Mag sein, dass in und um Beethovens Ära hastig nach dem Notenpapier gegriffen wurde, wenn für die eine oder andere Klavierkomposition wenig Zeit blieb, da andere Verpflichtungen warten: Die Verniedlichungsvariante oder kleine Schwester der Sonate galt vorwiegend seit der Wiener Klassik als einfach zu spielendes Stück für zwischendurch, sicher auch geeignet im Unterricht mit „falschen Anfängern“. Bei denjenigen, die eine sekundäre Gattung wie die meist dreisätzige Sonatine gerne pflegten, bedurfte sie bei Könnern ihres Fachs – wir reden etwa von Diabelli, Kuhlau und Clementi – keiner zeitraubenden Denkarbeit, da ihre Durchführung, so überhaupt vorhanden, in der Regel knapp gehalten und damit Papier eingespart werden konnte …

Soviel zur praktisch(er) handzuhabenden Miniaturausgabe der Sonate, die im Verlauf der romantischen Periode gerade dazu benutzt wurde, um dem Anspruch der klassischen Sonate mit ihrer schwierigen „Hauptsatzstruktur“ auszuweichen: Maurice Ravels Beitrag diente vielleicht auch dazu, eine raffiniert-eigenwillige und nur ohrenscheinlich einfache Komposition vorzulegen; dementsprechend definierte er die Sätze seiner Sonatine nicht nach den herkömmlichen Tempoangaben, sondern eher mit Zwischenstufen und historischen Bezeichnungen der Metronomskala: Modéré, Mouvement de menuet und Animé. Zudem handelte es sich kaum um eine flüchtig mit Bleistift hingeworfene Komposition; die Arbeit daran zog sich über eine Zeitspanne von wenigstens zwei Jahren hin.
------
GEFRAGT IST> Wie lange hat Ravel laut dem Seitentext über die Sonatine mindestens an seiner Sonatine gearbeitet?

DATENABSCHNITT>
------
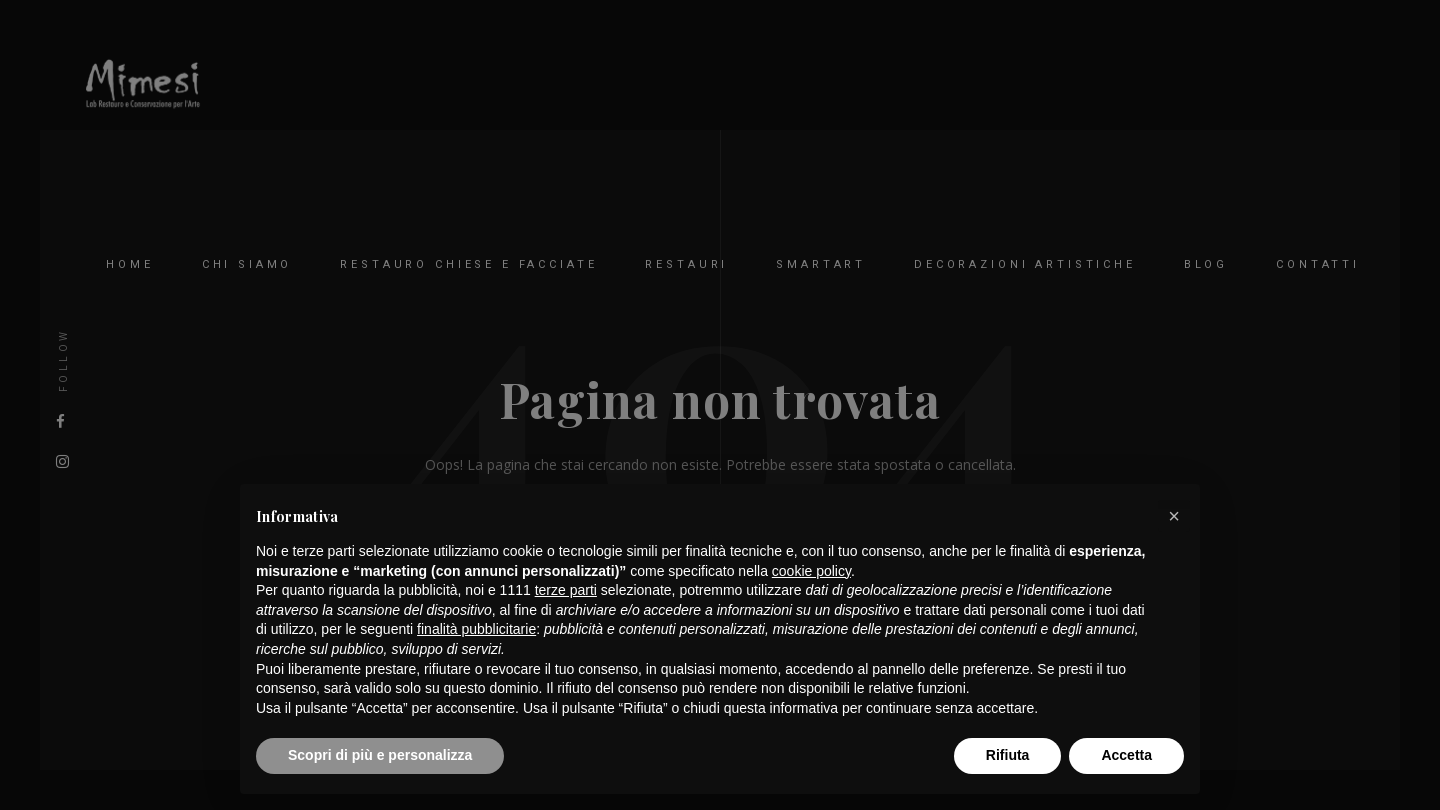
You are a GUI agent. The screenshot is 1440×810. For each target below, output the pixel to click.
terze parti (566, 590)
------
ERGEBNIS> Wenigstens zwei Jahre.